Following the official docs I am exploring 2 alternatives:
- vllm docs : The recommended way is to build it from source and use the rocm docker image variant provided in the repo
- ROCm docs: suggest a simpler way to just clone the ROCm fork of vllm and run :
PYTORCH_ROCM_ARCH=gfx90a python setup.py install
where gfx90a is the architecture for the MI200 series, while the ROCm fork offers a different docker image as well.
I'm exploring which is the simplest solution and easier to maintain.
If we decide to use vllm engine as an inference framework we can move its installation to a base pytorch image. However for the time being I would avoid to add it over there as versions are chaning quite often.

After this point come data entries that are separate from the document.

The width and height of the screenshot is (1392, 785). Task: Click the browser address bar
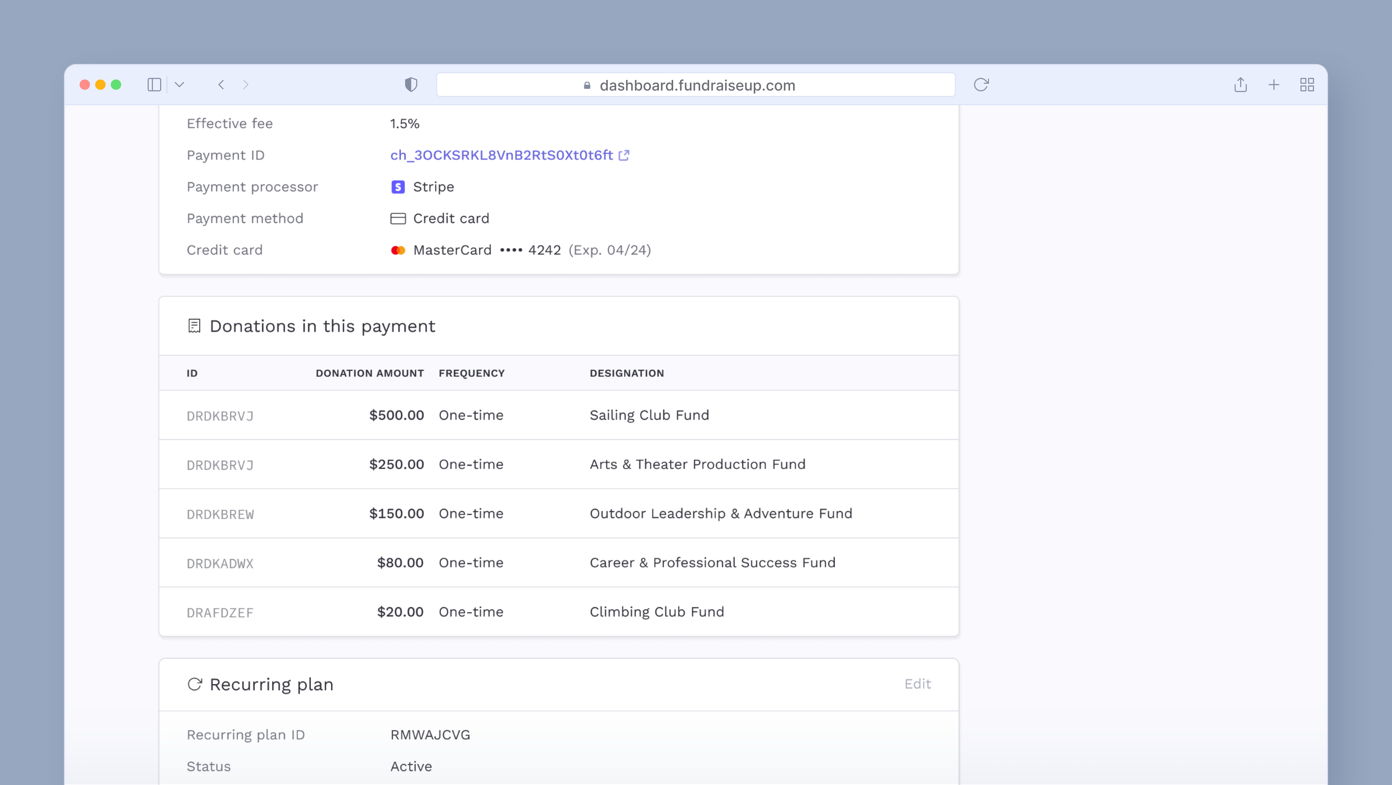click(695, 84)
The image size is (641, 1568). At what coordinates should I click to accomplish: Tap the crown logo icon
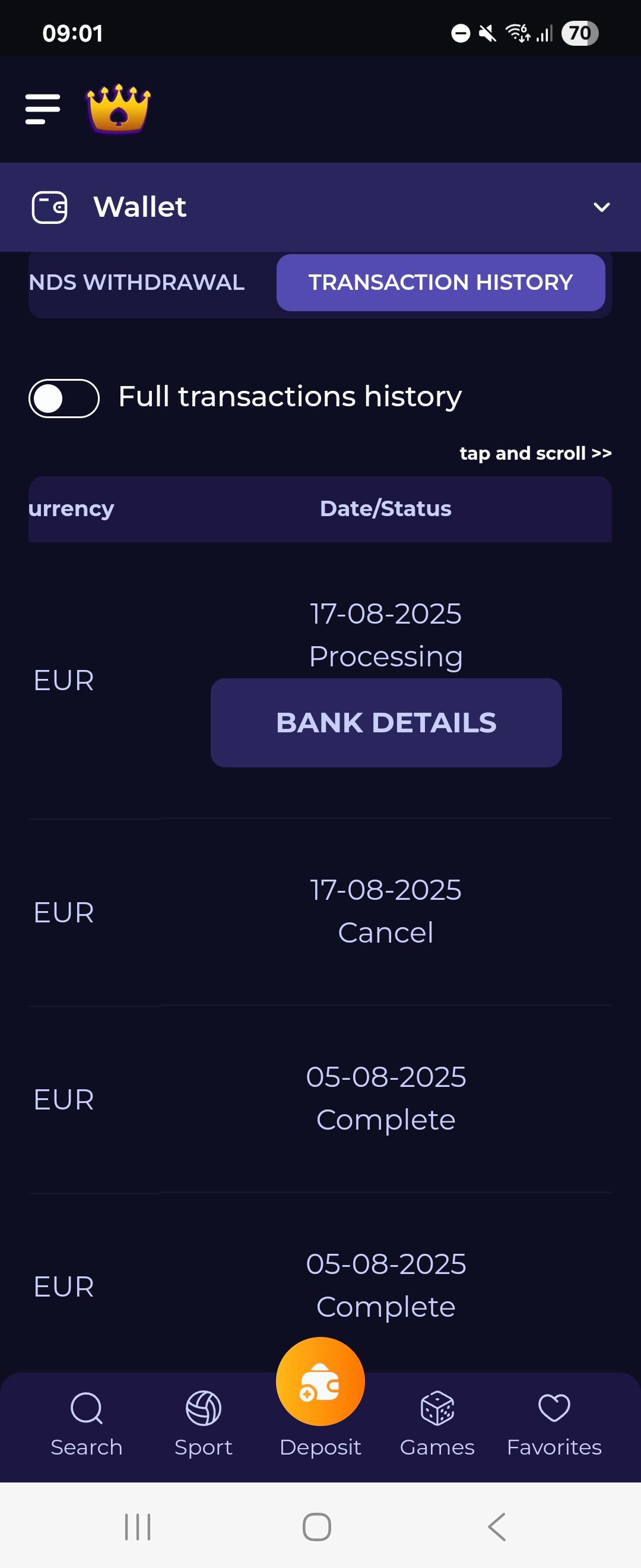(x=119, y=108)
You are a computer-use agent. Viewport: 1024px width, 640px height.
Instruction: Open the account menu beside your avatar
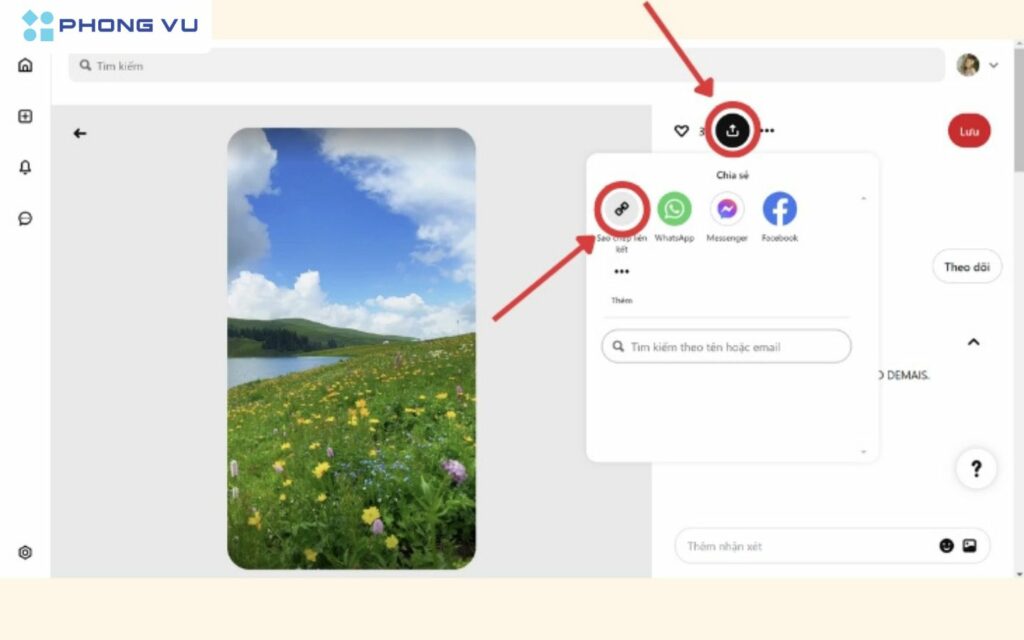click(993, 65)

One other thing to figure out is the version discrepancy between vllm(latest versions v0.4.3) and ROCm-vllm fork (latest version 0.4.0) which ends up being inconsistent with huggingfaceserver python module requirements - vllm = { version = "^0.4.2", optional = true }- which can be tackled if we use our fork of kserve but ends up being one more custom step in the build/update process.